[CONSIGNE 1] Pour chacune des phrases (a), (b) et (c), dites si l'article sur les frappes turques en Syrie va dans le même sens, par oui ou par non, en citant mot pour mot les mots de l'article qui tranchent. (a) La photo montre un F-16 turc sur la base militaire d'Incirlik. (b) Selon des experts, la décision d'Ankara ne comporte aucun risque. (c) Jusqu'ici, la politique d'Ankara était très claire.
[CONSIGNE 2] Mettez à jour l'article sur les frappes turques en Syrie en recopiant le passage qui commence par les mots contenant « Photo d’archives montrant » et finit par « estiment des experts. », avec « hangar » remplacé par « abri ».
[CONSIGNE 3] Poursuivez l'article sur les frappes turques en Syrie à partir de l'endroit où il s'arrête.

[EXTRAIT DU TEXTE]
§ §

Les frappes turques en Syrie sont « un signal politique tout autant que stratégique »

La nouvelle politique d'Ankara est périlleuse, au vu notamment des risques de représailles qu'elle peut entraîner.

Photo d’archives montrant un F-16 turc quittant son hangar pour décoller de la base militaire d’Incirlik, dans le Sud turc. Umit Bektas/Reuters

La décision de frapper militairement le groupe État islamique (EI) en Syrie constitue un tournant dans la politique jusqu'à présent très ambivalente d'Ankara, mais qui n'est pas sans risques, estiment des experts.

§ §

[LIGNES DE DONNÉES]
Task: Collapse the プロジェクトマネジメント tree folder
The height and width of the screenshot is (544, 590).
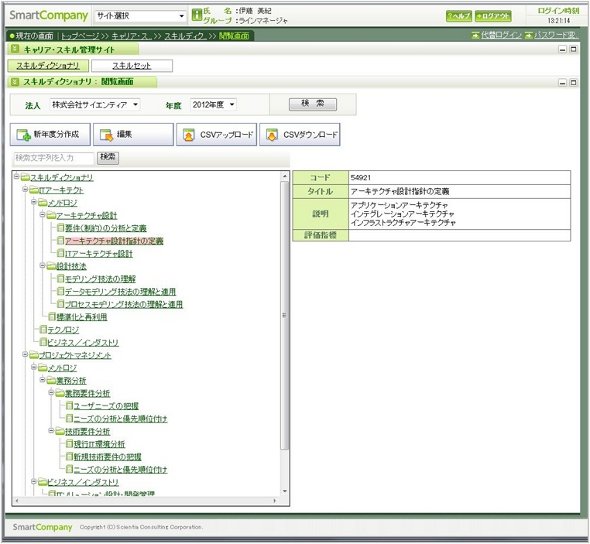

§ §

[RÉPONSE ÉCRITE 1]
(a) Oui : « un F-16 turc quittant son hangar pour décoller de la base militaire d’Incirlik »
(b) Non : « mais qui n'est pas sans risques, estiment des experts »
(c) Non : « la politique jusqu'à présent très ambivalente d'Ankara »

[RÉPONSE ÉCRITE 2]
Photo d’archives montrant un F-16 turc quittant son abri pour décoller de la base militaire d’Incirlik, dans le Sud turc. Umit Bektas/Reuters

La décision de frapper militairement le groupe État islamique (EI) en Syrie constitue un tournant dans la politique jusqu'à présent très ambivalente d'Ankara, mais qui n'est pas sans risques, estiment des experts.

[RÉPONSE ÉCRITE 3]
L'aviation turque a lancé hier son premier raid aérien contre des positions jihadistes en territoire syrien, rompant avec une retenue qui alimentait les suspicions sur l'attitude d'Ankara. « Le signal est politique tout autant que stratégique », estime Michael Stephens, de l'antenne au Qatar du Royal United Services Institute (RUSI), un centre de réflexion britannique. En restant l'arme au pied face à la progression de l'EI, « les Turcs étaient arrivés à un point où leur réputation était quelque peu entachée. L'EI est devenu trop important pour que la Turquie puisse continuer de faire mine de l'ignorer », ajoute-t-il. Pour Didier Billion, de l'Institut des relations internationales et stratégiques (Iris) à Paris, cette intervention « signifie que la Turquie entre réellement dans la coalition » internationale menée par les États-Unis pour lutter contre l'EI en Irak et en Syrie, dont Ankara était jusqu'à présent un partenaire discret. Les bombardements turcs « ne sont pas un simple avertissement » mais constituent « une nouvelle séquence politique », assure-t-il.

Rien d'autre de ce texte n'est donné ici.